Oxfam Presents… Stand Up for Women at Leicester Square Theatre
In celebration of International Women’s day yesterday, Leicester Square Theatre upended the typically male-centric comedy scene in dramatic style, with eight of the UK’s best comedians – who just so happen to be female. It was a cutting reminder of the talent amongst female comedians and subsequently the injustices of the testosterone-fuelled comedy circuit.
The evening’s content snaked flippantly between fist-in-the air feminism and absurd mundanity. Shrewd sparkling-wine-cradling Tiff Stevenson was the first to confront feminist issues, riffing on the phrase: “That’s just how it’s always been,” as a flimsy means of deflecting anything slightly alien, offering the suggestion that we should then all still be faeces-flinging apes, or cynical fish refusing to confront the land.
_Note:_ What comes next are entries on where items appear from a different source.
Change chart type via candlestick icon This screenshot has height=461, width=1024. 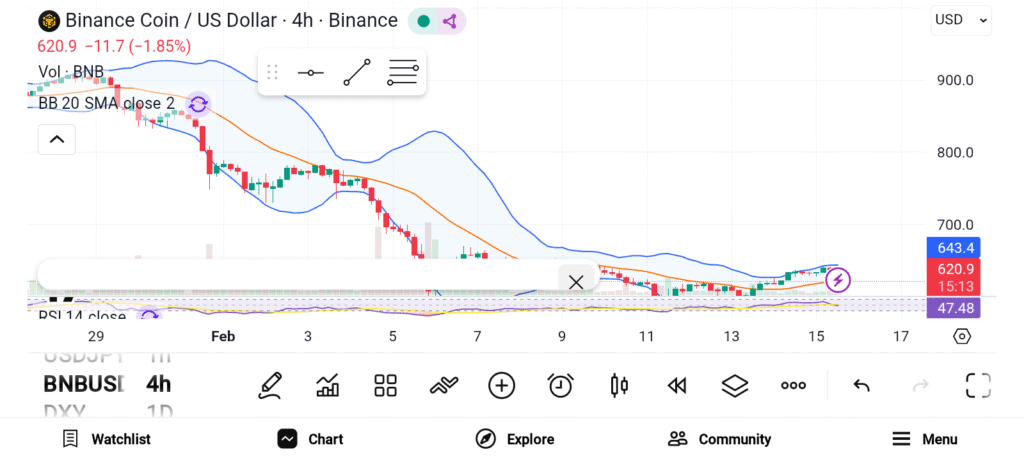point(618,385)
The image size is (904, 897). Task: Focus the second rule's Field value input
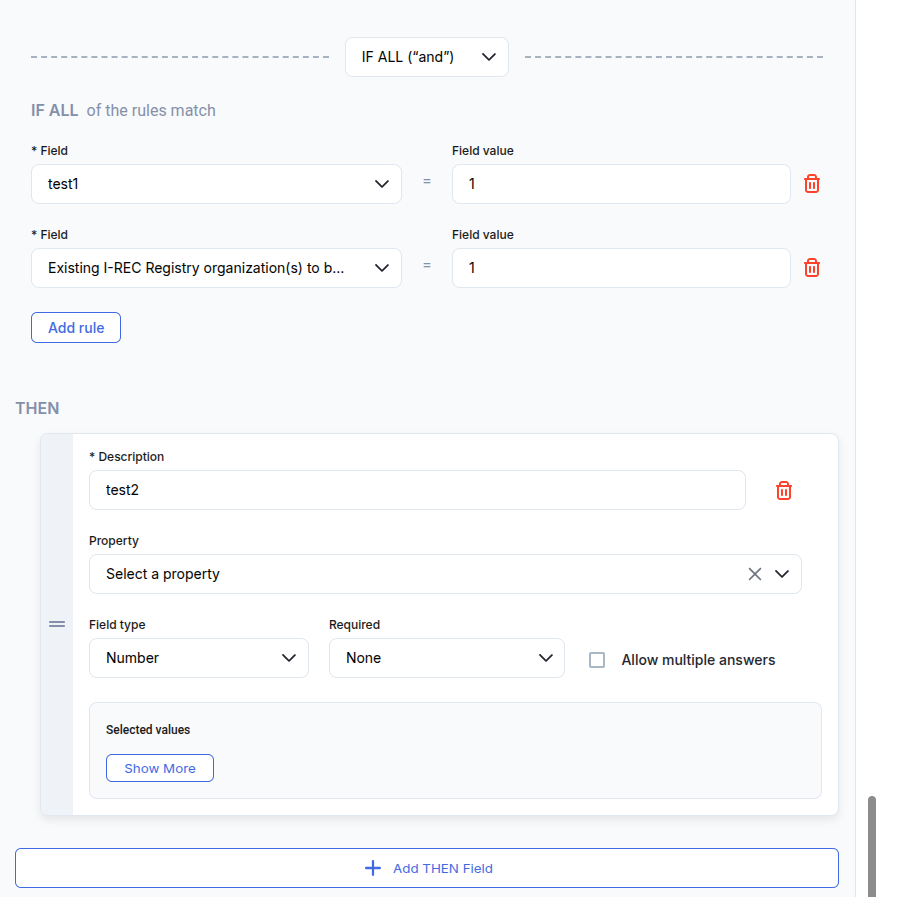click(x=620, y=268)
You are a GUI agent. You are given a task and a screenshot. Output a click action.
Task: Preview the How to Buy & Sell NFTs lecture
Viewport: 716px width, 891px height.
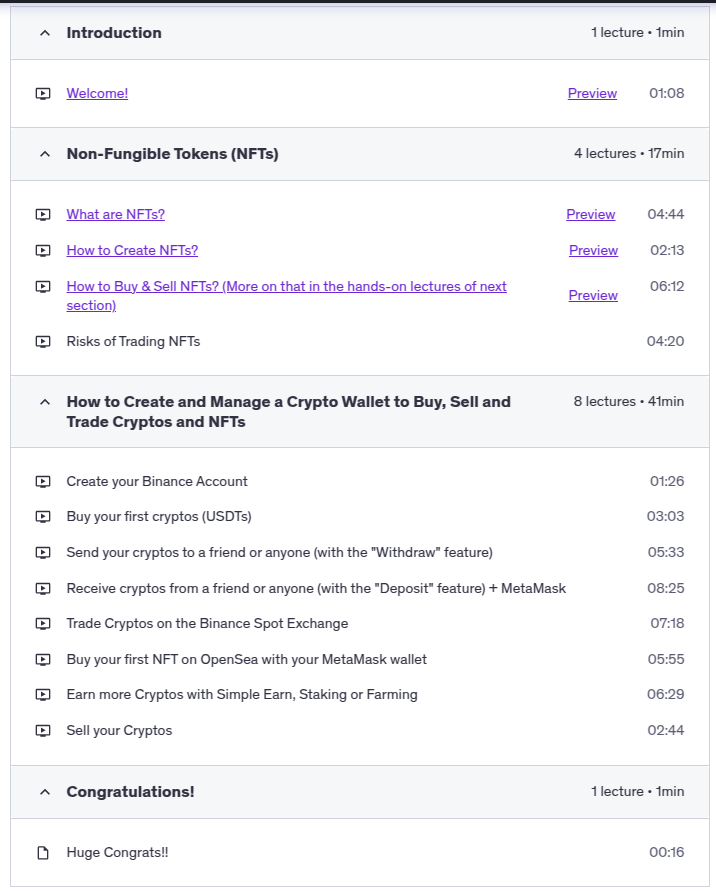click(x=593, y=296)
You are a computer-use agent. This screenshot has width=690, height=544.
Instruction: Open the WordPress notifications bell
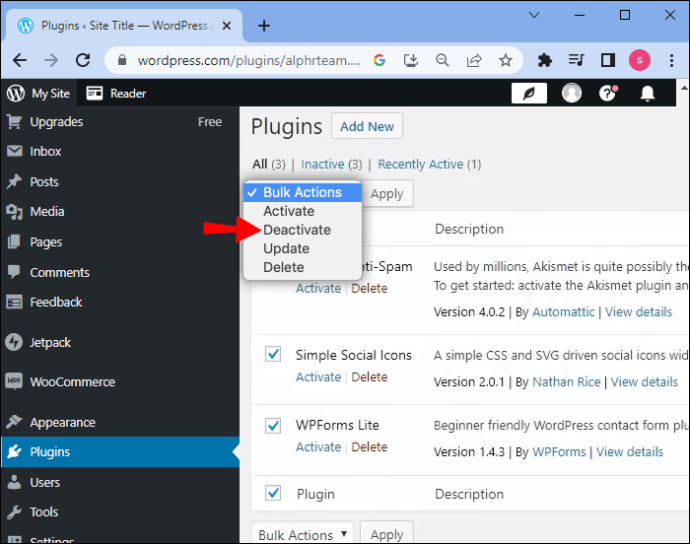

Abi Roberts progressed the gender politics with a performance as unpredictable as a discount fireworks multipack, culminating in a theatrical reading of Robin Thicke’s lyrics to Blurred Lines. The frenzied Luisa Omielan then cranked the girl-power to the next level with impassioned messages of body confidence (complemented by frequent skirt-lifting), to the point where comedy almost gave way to an incredibly off-beat TED Talk. Her promotion of terms such as “Pleasure Angel” and “Climax Fairy” in place of derogatory terms for female hedonism provided a memorable moment in the night’s proceedings.
Both resolute and hilarious in equal measures was Shazia Mirza, denigrating her Muslim Woman of the Year award as a gesture of the most patronising kind. Her act was followed by Mae Martin, who had the audience falling about the intimate theatre with her material on sexuality.
With a line-up full of sharp female comics and a 95% female audience, it took a brave man to show his face. Male audience members were repeatedly picked on throughout in a welcome redressing of balance. But for all the heavyweight material, the more inane gags were just as important. The evening was about showcasing talent as much as it was about dictating a message. The line-up was sandwiched by opener Pippa Evans’ Broadway musical-style rendition of an argument with a traffic warden, and closer Lou Sanders with her account of being at a party without a drink and thus not knowing what to do with her hands.
Queen of the frivolously inane however was Zoe Lyons. Among other oddball routines she explored the world of pigeons drunkenly losing their feet and the unnecessary act of bungee jumping to make you feel alive, when you can accidentally slip in the shower instead for a similar rush.
It would be nice to get to the stage where female comedians don’t have to talk about gender inequality during their routines, or even where such a line-up as this might occur without prescribing an all-female comedy event, but we’re still at the stage where women are merely token women amongst a line-up of men. Nights such as this serve to reinstate the standard of female comedians today, and we ain’t faeces-flinging apes no more. It’s time that “the way it’s always been” is “the way it always was”.